While Ampere makes tooling available for porting customer code that has been optimized and honed over years to be efficient on other architectures, AI Inference code is relatively easy to port between different CPUs (and different ISAs) and other hardware since AI models are built to be portable, Wittich said.
“It’s not that difficult, the switch from deploying on GPUs to CPUs, but there’s a psychological barrier—people think it’s going to be a lot harder than it is,” he said. “Many of our customers have done this and it’s not hard. AI is one of the easiest things to move over…because when you build a model in TensorFlow, it’s meant to be really portable, because you’re expecting to run this model all over the place. The AIO helps, but there’s not a big barrier there.”
AI performance
Ampere’s slide deck shows the Ampere Altra Max 128-core CPU with comparable or better performance versus other leading data center CPUs on inferences per second (albeit at different precisions) for various AI workloads (DLRM, Bert Large, Whisper and ResNet-50—all relatively small models compared to today’s giant LLMs).
Each of Ampere’s 128 cores has two 128-bit vector units which run efficiently at high clock speeds. Software, including the AIO, is a big factor in Ampere’s AI performance, Wittich said, but Ampere’s general approach to efficient scaling, which helps with all workloads, is also paying off.
“If you have a large number of compute elements and you can scale out really easily across your CPU and not get bottlenecked, you can feed in a whole lot of data in a really efficient way, so you’re going to have an optimal inferencing solution as well,” he said.
Communication between cores (and/or between chiplets) can be a bottleneck for other CPU architectures, he added.
“This is something we’re really good at, because we ran into this problem from day one,” he said. “It isn’t a matter of: we used to build a 12-core CPU and now we’re trying to figure out how to make it 64 cores.

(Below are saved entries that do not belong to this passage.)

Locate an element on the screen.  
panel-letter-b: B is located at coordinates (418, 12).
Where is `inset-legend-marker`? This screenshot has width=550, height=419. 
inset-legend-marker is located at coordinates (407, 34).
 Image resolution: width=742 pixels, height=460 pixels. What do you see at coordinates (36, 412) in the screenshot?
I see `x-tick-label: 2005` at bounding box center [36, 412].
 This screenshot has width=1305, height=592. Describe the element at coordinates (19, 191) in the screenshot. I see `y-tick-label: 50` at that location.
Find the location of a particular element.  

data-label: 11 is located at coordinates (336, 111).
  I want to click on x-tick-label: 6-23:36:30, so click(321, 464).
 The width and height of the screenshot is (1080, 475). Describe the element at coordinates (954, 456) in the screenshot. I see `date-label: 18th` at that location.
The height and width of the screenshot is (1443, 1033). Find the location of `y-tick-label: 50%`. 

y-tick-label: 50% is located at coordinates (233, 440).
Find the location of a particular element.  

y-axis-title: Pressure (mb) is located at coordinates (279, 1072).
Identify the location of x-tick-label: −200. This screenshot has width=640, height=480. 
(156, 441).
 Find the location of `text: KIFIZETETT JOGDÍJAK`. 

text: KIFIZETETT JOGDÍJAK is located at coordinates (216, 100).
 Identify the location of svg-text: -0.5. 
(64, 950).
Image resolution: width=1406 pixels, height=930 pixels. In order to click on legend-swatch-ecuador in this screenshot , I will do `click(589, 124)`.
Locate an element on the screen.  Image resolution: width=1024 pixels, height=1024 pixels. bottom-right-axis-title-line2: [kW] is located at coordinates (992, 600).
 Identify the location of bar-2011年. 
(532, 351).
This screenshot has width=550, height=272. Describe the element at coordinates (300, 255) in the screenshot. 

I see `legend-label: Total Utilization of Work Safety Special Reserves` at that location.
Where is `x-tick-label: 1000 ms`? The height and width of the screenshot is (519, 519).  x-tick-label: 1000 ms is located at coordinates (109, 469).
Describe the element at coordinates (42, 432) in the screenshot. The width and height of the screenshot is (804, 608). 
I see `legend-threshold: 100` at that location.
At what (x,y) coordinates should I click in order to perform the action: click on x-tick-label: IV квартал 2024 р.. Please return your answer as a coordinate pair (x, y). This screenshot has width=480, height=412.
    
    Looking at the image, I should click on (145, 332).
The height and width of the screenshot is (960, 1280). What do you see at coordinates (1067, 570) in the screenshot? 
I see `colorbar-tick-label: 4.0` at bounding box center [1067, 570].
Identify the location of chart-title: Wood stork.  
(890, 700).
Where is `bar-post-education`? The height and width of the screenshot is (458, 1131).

On day one we had an 80-core CPU, so we had to solve this problem on day one.”
Per Ampere’s figures, Ampere Altra CPU instances in Oracle cloud also compared favorably with AWS Nvidia A10 GPU instances in terms of inferences per second per dollar. This is down to Ampere’s lower power consumption combined with saving on non-CPU costs in servers. Cloud providers can save money this way, though whether they pass those cost reductions on to customers is up to them, Wittich said.
Wittich’s hope is that cloud customers truly are interested in the carbon footprint of their compute, since power efficiency is where Ampere really shines, he said.
“Five years ago people told me over and over again that this [power] problem doesn’t matter,” he said. “Creating awareness that power consumption is going up, and it isn’t free and it’s not unlimited, I think is really important…we can’t let up on that front because while people care, when push comes to shove, cost still ends up becoming the highest priority.”